What you should do
These entries are to be set down again exactly.

Records contained in a dataset
════════

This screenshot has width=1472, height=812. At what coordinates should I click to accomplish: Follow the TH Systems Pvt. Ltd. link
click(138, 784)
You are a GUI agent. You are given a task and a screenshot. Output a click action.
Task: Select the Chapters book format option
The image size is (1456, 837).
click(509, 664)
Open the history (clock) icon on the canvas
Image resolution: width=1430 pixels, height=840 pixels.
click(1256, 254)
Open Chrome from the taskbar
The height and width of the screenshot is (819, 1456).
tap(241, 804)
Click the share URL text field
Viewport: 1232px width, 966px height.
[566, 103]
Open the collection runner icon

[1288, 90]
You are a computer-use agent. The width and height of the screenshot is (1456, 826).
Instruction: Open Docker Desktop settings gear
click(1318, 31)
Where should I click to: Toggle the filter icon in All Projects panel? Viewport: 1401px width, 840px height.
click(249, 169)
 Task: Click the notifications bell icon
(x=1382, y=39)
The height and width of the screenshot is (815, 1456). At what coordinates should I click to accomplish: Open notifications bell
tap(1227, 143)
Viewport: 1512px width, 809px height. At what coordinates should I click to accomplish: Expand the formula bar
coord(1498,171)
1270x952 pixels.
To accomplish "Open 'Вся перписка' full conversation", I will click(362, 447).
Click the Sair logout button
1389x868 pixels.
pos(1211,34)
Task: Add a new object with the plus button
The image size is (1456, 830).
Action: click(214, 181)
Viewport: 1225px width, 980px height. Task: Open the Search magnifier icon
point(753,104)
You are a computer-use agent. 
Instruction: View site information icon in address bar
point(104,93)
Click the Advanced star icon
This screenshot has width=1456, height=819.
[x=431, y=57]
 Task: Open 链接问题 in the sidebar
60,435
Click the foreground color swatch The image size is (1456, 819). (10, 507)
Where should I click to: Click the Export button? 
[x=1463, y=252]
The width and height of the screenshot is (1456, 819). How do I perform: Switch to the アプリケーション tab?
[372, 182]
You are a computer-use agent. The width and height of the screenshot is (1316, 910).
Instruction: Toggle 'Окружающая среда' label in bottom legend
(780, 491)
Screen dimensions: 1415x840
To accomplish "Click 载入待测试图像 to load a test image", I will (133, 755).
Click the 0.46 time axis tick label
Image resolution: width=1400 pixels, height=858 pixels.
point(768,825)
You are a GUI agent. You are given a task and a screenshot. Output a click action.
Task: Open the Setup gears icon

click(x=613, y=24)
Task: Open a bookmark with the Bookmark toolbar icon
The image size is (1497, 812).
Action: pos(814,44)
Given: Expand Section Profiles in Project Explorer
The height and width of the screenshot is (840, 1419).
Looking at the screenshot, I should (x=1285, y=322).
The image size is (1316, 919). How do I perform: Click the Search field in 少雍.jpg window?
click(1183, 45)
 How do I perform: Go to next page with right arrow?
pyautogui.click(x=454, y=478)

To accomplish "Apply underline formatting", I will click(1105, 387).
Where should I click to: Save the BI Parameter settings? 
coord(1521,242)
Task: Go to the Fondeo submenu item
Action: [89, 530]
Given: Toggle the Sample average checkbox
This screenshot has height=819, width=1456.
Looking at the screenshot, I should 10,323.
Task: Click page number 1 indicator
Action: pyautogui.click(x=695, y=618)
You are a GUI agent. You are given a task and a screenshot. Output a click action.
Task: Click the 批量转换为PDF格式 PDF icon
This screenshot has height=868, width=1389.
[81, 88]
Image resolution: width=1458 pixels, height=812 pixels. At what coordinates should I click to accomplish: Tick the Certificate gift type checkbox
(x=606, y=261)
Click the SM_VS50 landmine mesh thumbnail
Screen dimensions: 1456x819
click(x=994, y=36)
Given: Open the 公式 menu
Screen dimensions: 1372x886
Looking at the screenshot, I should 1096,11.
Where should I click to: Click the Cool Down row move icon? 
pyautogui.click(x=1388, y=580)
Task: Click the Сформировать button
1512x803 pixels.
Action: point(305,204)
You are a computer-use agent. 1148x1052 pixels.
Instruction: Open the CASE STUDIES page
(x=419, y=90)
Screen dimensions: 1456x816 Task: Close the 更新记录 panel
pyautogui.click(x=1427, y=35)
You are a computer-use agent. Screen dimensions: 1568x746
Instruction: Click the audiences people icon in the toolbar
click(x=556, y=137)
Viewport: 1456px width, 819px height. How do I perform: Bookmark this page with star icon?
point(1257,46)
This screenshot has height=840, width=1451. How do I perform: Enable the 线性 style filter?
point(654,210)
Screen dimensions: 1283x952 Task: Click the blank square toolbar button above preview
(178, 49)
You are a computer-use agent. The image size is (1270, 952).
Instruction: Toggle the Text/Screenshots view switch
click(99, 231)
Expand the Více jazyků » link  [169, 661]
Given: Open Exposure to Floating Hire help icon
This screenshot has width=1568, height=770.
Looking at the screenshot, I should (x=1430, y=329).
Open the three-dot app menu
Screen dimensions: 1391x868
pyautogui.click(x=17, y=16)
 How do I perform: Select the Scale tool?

════════

Written answer
This screenshot has width=1472, height=812. At what coordinates should I click to accomplish: Follow the TH Systems Pvt. Ltd. link
click(138, 784)
You are a GUI agent. You are given a task and a screenshot. Output a click action.
Task: Select the Chapters book format option
The image size is (1456, 837).
click(509, 664)
Open the history (clock) icon on the canvas
Image resolution: width=1430 pixels, height=840 pixels.
click(1256, 254)
Open Chrome from the taskbar
The height and width of the screenshot is (819, 1456).
tap(241, 804)
Click the share URL text field
Viewport: 1232px width, 966px height.
[566, 103]
Open the collection runner icon

[1288, 90]
You are a computer-use agent. The width and height of the screenshot is (1456, 826).
Instruction: Open Docker Desktop settings gear
click(1318, 31)
Where should I click to: Toggle the filter icon in All Projects panel? Viewport: 1401px width, 840px height.
click(249, 169)
 Task: Click the notifications bell icon
(x=1382, y=39)
The height and width of the screenshot is (815, 1456). At what coordinates should I click to accomplish: Open notifications bell
tap(1227, 143)
Viewport: 1512px width, 809px height. At what coordinates should I click to accomplish: Expand the formula bar
coord(1498,171)
1270x952 pixels.
To accomplish "Open 'Вся перписка' full conversation", I will click(362, 447).
Click the Sair logout button
1389x868 pixels.
pos(1211,34)
Task: Add a new object with the plus button
The image size is (1456, 830).
Action: click(214, 181)
Viewport: 1225px width, 980px height. Task: Open the Search magnifier icon
point(753,104)
You are a computer-use agent. 
Instruction: View site information icon in address bar
point(104,93)
Click the Advanced star icon
This screenshot has width=1456, height=819.
[x=431, y=57]
 Task: Open 链接问题 in the sidebar
60,435
Click the foreground color swatch The image size is (1456, 819). (10, 507)
Where should I click to: Click the Export button? 
[x=1463, y=252]
The width and height of the screenshot is (1456, 819). How do I perform: Switch to the アプリケーション tab?
[372, 182]
You are a computer-use agent. The width and height of the screenshot is (1316, 910).
Instruction: Toggle 'Окружающая среда' label in bottom legend
(780, 491)
Screen dimensions: 1415x840
To accomplish "Click 载入待测试图像 to load a test image", I will (133, 755).
Click the 0.46 time axis tick label
Image resolution: width=1400 pixels, height=858 pixels.
point(768,825)
You are a GUI agent. You are given a task and a screenshot. Output a click action.
Task: Open the Setup gears icon

click(x=613, y=24)
Task: Open a bookmark with the Bookmark toolbar icon
The image size is (1497, 812).
Action: pos(814,44)
Given: Expand Section Profiles in Project Explorer
The height and width of the screenshot is (840, 1419).
Looking at the screenshot, I should (x=1285, y=322).
The image size is (1316, 919). How do I perform: Click the Search field in 少雍.jpg window?
click(1183, 45)
 How do I perform: Go to next page with right arrow?
pyautogui.click(x=454, y=478)

To accomplish "Apply underline formatting", I will click(1105, 387).
Where should I click to: Save the BI Parameter settings? 
coord(1521,242)
Task: Go to the Fondeo submenu item
Action: [89, 530]
Given: Toggle the Sample average checkbox
This screenshot has height=819, width=1456.
Looking at the screenshot, I should 10,323.
Task: Click page number 1 indicator
Action: pyautogui.click(x=695, y=618)
You are a GUI agent. You are given a task and a screenshot. Output a click action.
Task: Click the 批量转换为PDF格式 PDF icon
This screenshot has height=868, width=1389.
[81, 88]
Image resolution: width=1458 pixels, height=812 pixels. At what coordinates should I click to accomplish: Tick the Certificate gift type checkbox
(x=606, y=261)
Click the SM_VS50 landmine mesh thumbnail
Screen dimensions: 1456x819
click(x=994, y=36)
Given: Open the 公式 menu
Screen dimensions: 1372x886
Looking at the screenshot, I should 1096,11.
Where should I click to: Click the Cool Down row move icon? 
pyautogui.click(x=1388, y=580)
Task: Click the Сформировать button
1512x803 pixels.
Action: point(305,204)
You are a computer-use agent. 1148x1052 pixels.
Instruction: Open the CASE STUDIES page
(x=419, y=90)
Screen dimensions: 1456x816 Task: Close the 更新记录 panel
pyautogui.click(x=1427, y=35)
You are a computer-use agent. Screen dimensions: 1568x746
Instruction: Click the audiences people icon in the toolbar
click(x=556, y=137)
Viewport: 1456px width, 819px height. How do I perform: Bookmark this page with star icon?
point(1257,46)
This screenshot has height=840, width=1451. How do I perform: Enable the 线性 style filter?
point(654,210)
Screen dimensions: 1283x952 Task: Click the blank square toolbar button above preview
(178, 49)
You are a computer-use agent. The image size is (1270, 952).
Instruction: Toggle the Text/Screenshots view switch
click(99, 231)
Expand the Více jazyků » link  [169, 661]
Given: Open Exposure to Floating Hire help icon
This screenshot has width=1568, height=770.
Looking at the screenshot, I should (x=1430, y=329).
Open the three-dot app menu
Screen dimensions: 1391x868
pyautogui.click(x=17, y=16)
 How do I perform: Select the Scale tool?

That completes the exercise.